=== HOW TO COMPLETE THIS TASK ===
Pictures stay out; everything else in the listing below is to be restated word for word.

=== THE DATA ===

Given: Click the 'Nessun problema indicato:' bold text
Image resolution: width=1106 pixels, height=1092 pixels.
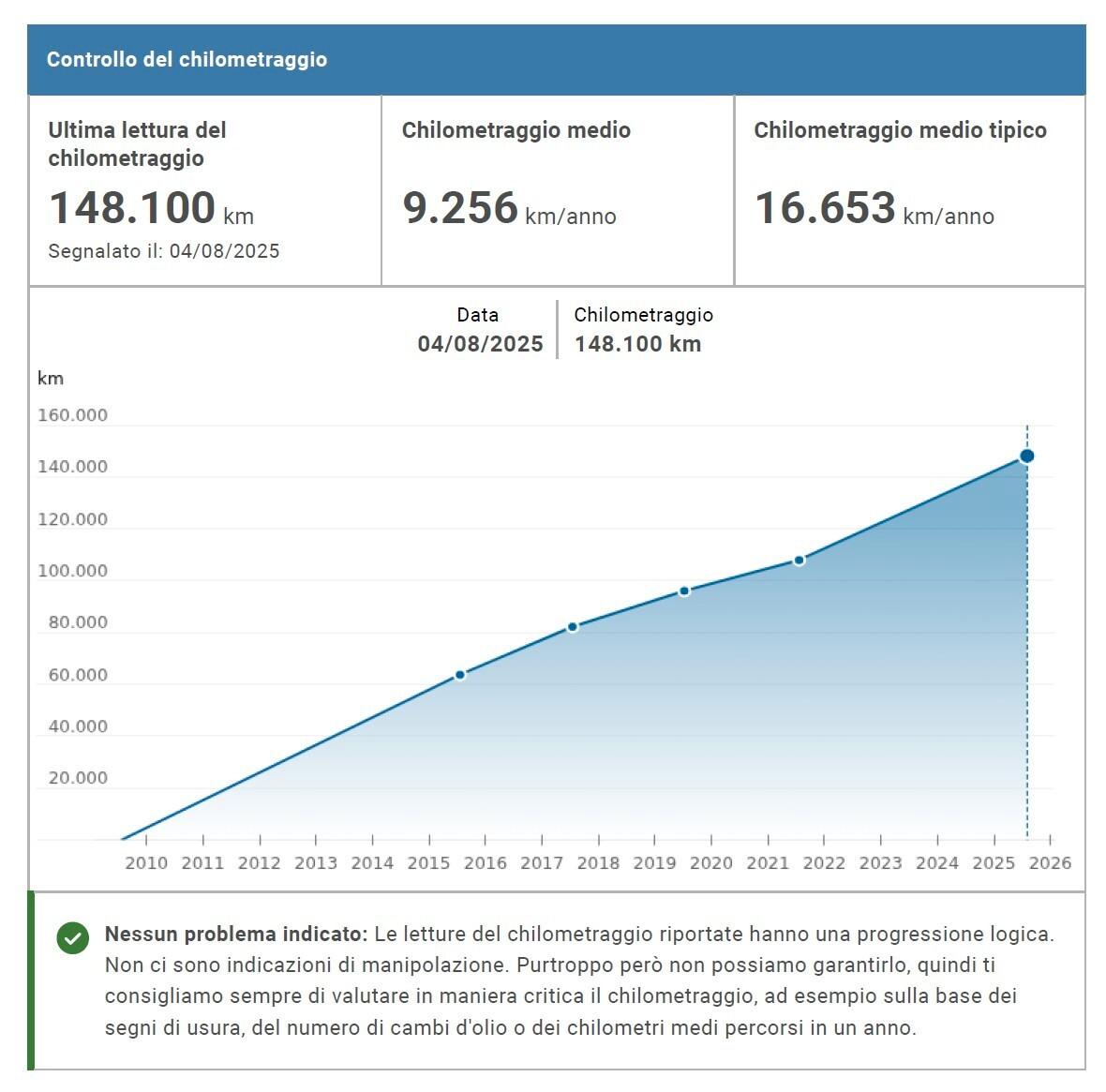Looking at the screenshot, I should 235,935.
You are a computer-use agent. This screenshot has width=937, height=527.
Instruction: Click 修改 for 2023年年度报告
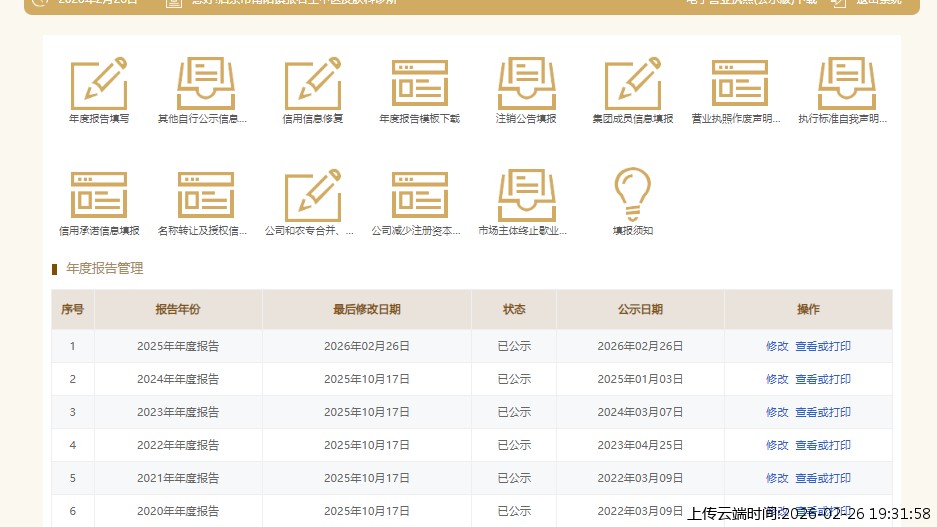click(x=777, y=412)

=== ANSWER FOR THE TASK ===
Given: Click the 'Nessun problema indicato:' bold text
Image resolution: width=1106 pixels, height=1092 pixels.
Looking at the screenshot, I should 235,935.
You are a computer-use agent. This screenshot has width=937, height=527.
Instruction: Click 修改 for 2023年年度报告
click(x=777, y=412)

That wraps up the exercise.